Having a Solid Roadmap May Make the Difference Between Survival and Extinction

To choose a successor to its superstar CEO Jack Welch, GE spent five years interviewing and assessing candidates. Company planning for the changeover took many more years and involved huge teams of internal staff and external advisors. Succession planning is built into strategic planning at most large companies and is considered almost as important to company success as product and marketing strategy.

Even if your business is a far cry from a Fortune 500 organization, you can learn from these behemoths. Solid succession planning — creating a roadmap for how you will find, prepare and hand off your company to others — can mean the difference between survival and extinction of the company you've worked so hard to build.

Use these lessons from your larger counterparts to create an effective succession plan.

Consider it part of business planning
Some experts say succession planning should start the day a company is founded. Most organizations don't take this approach, but sophisticated larger companies do integrate succession planning into their strategic planning. These companies understand that good succession planning is essential to company longevity.

For smaller businesses, a succession plan is also often a key part of securing the founder's or owner's future retirement. Add succession planning into your strategic planning process to ensure it gets regular attention. By coupling it with a process already in place, you are most likely to stick with it. Assign this task to someone on your staff so the process has an owner.

Include others in the process
Succession planning should be a team effort. At larger companies, it may involve human resources, finance and senior management. As owner, you should provide input on the process and shape the vision, but you should not be solely responsible for succession planning. While smaller companies obviously don't have the same bench strength as large ones, they can rely on staff, board members, attorneys, financial advisors and bankers to gain perspective and keep the process moving forward.

------------

STATED EXERCISE 1:
Translate this sentence from the succession planning article into Spanish: "Some experts say succession planning should start the day a company is founded."
STATED EXERCISE 2:
Answer these questions using the succession planning article.
(a) How long did GE spend interviewing and assessing candidates to succeed Jack Welch?
(b) To whom should a business owner assign the succession planning task so that the process has an owner?
(c) At larger companies, which groups may take part in succession planning?
STATED EXERCISE 3:
Write the next part of the succession planning article, picking up after its final paragraph.

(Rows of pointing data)
------------

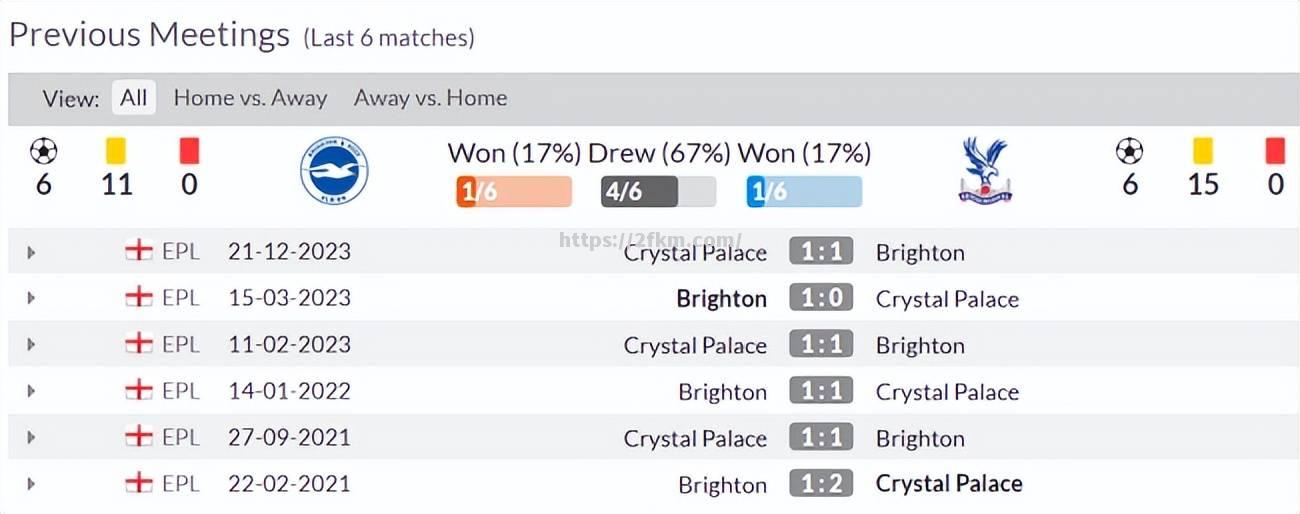Click Crystal Palace's red card icon
The image size is (1300, 514).
[x=1275, y=150]
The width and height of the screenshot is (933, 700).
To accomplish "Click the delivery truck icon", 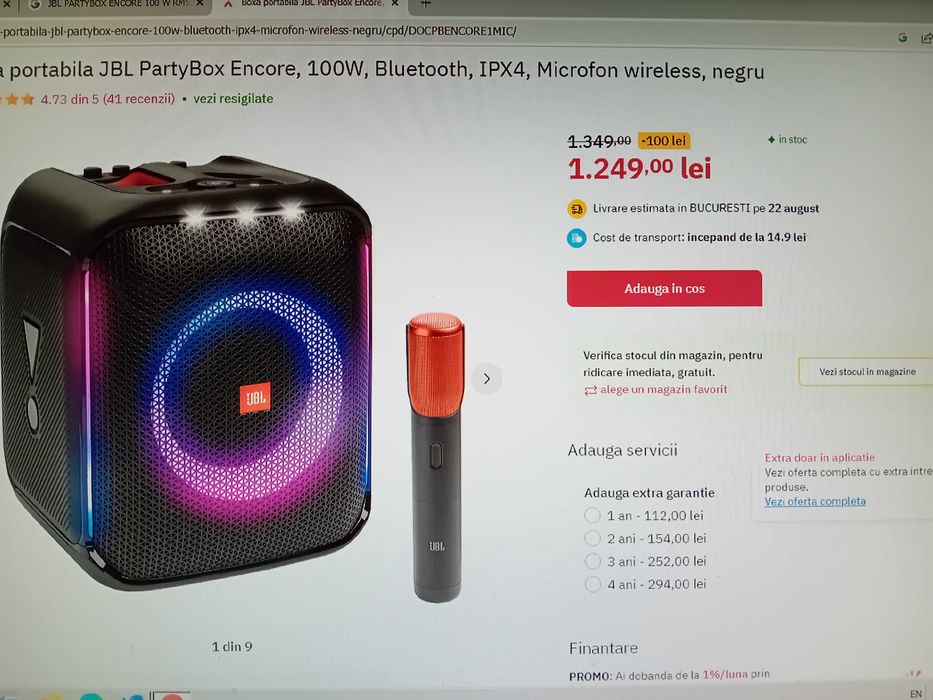I will coord(576,209).
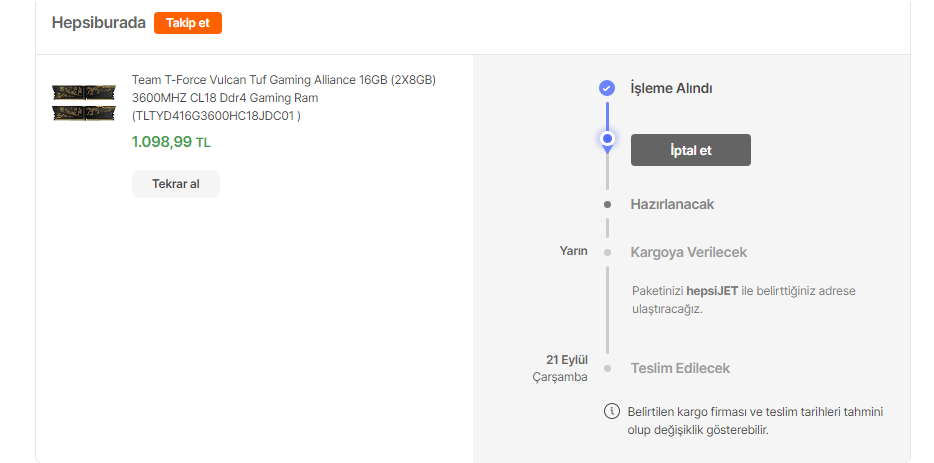Screen dimensions: 934x463
Task: Click the Yarın date label
Action: (573, 251)
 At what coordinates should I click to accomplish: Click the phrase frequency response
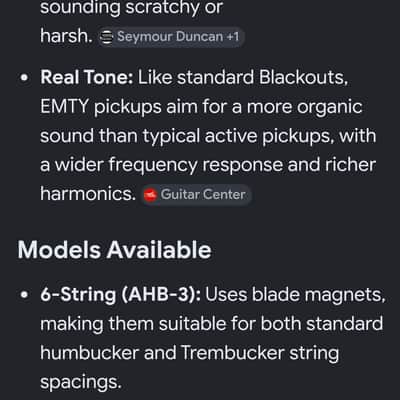[196, 165]
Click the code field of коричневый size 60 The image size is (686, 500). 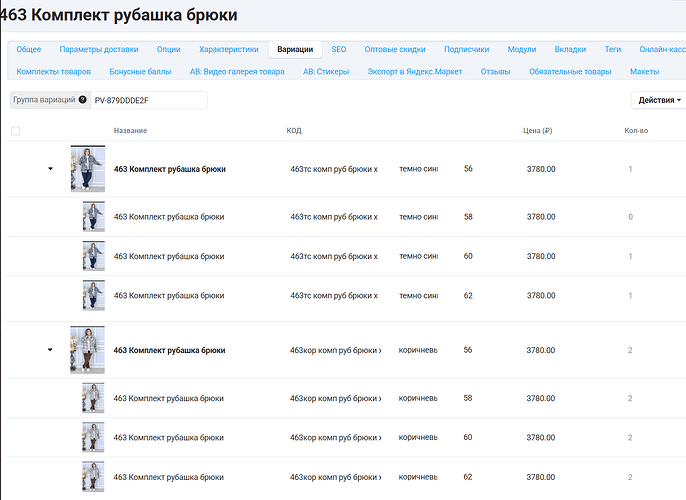(335, 437)
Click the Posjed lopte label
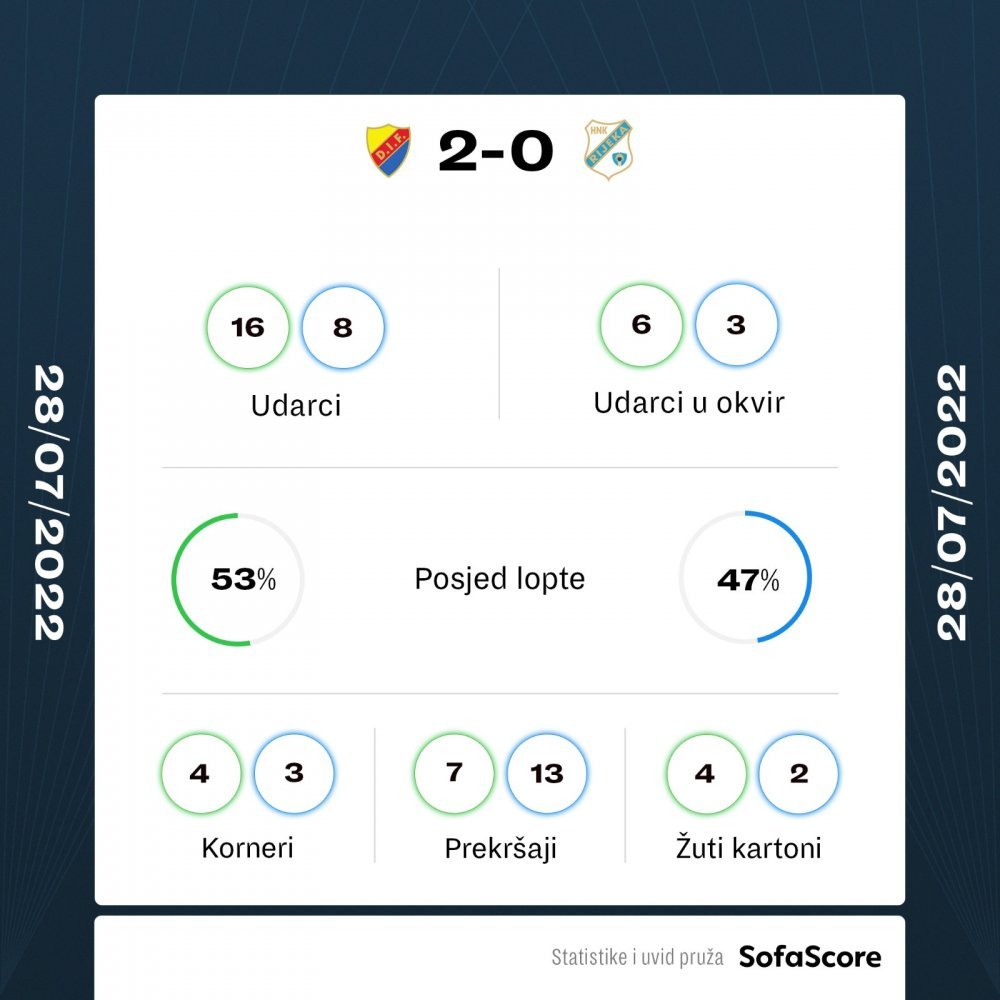 [499, 579]
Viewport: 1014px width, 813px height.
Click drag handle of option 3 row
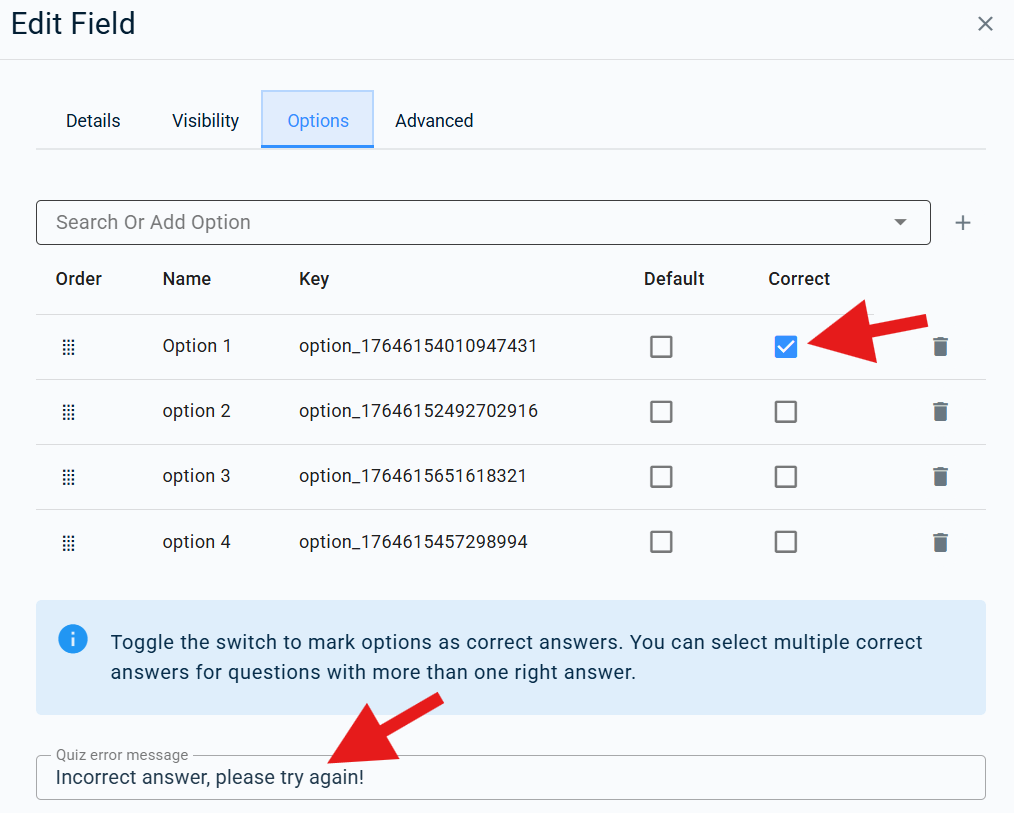[69, 477]
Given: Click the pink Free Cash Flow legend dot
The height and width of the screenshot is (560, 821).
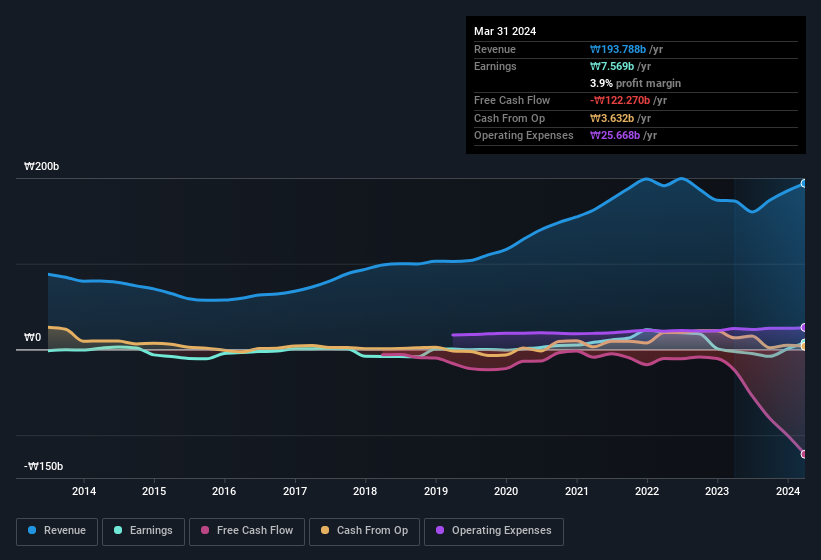Looking at the screenshot, I should click(206, 531).
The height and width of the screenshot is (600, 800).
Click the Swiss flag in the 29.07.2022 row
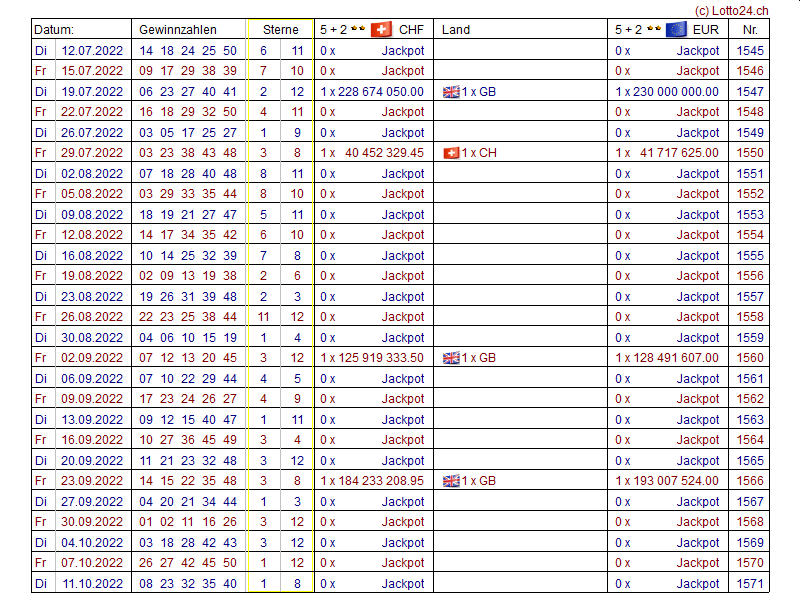click(451, 153)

------------

TASK OUTPUT 1:
Algunos expertos dicen que la planificación de la sucesión debería comenzar el día en que se funda una empresa.

TASK OUTPUT 2:
(a) Five years.
(b) Someone on the owner's staff.
(c) Human resources, finance and senior management.

TASK OUTPUT 3:
Develop a long list of potential candidates
While it isn't easy in any company to devise a list of high potential people to take over important positions, large companies push their organizations to try. In smaller companies, assumptions about succession may cut short, or eliminate altogether, the deliberation on who is best to lead the company. These businesses tend to turn to family or staff for succession and stop there.

Instead of limiting yourself to the people who are available, push yourself to consider a profile of the person or people who will be best suited to run your company when you move on. The goal is to find the best candidate for the job, even if you don't have that person in mind at the start.

Have a good sense of financials
In closely-held businesses financials can take a back seat to other considerations, such as familiarity with a candidate. However, the goal of a succession plan is to ensure the ongoing well-being of a company. This means financial fundamentals — revenues, growth estimates, profitability, investment plans and other key financial details — should be front and center when succession planning is under way. It is important to seek legal and financial planning advice to assess the proper valuation of your company. A qualified business appraiser should be a central part of the process.

Effective succession planning provides you and your replacement candidate with a clear picture of your company's finances and a roadmap of the company's future.

Your accountant and financial planner can help you balance your personal financial needs and the needs of the company and its stakeholders.

Know emergencies happen
Large organizations are typically better than smaller ones at planning for unseen emergencies. Therefore, they do succession planning in a variety of scenarios. They realize that CEOs may leave without warning, have health or legal issues, or face other challenges.

In a smaller business, when you are finding your replacement it can be difficult to accept that unforeseen circumstances may arise. Health issues or other developments arise without warning. With this in mind, the succession planning process should start many years in advance of your planned departure. The earlier you start thinking about it, the more likely you are to have a plan in place that meets your objectives.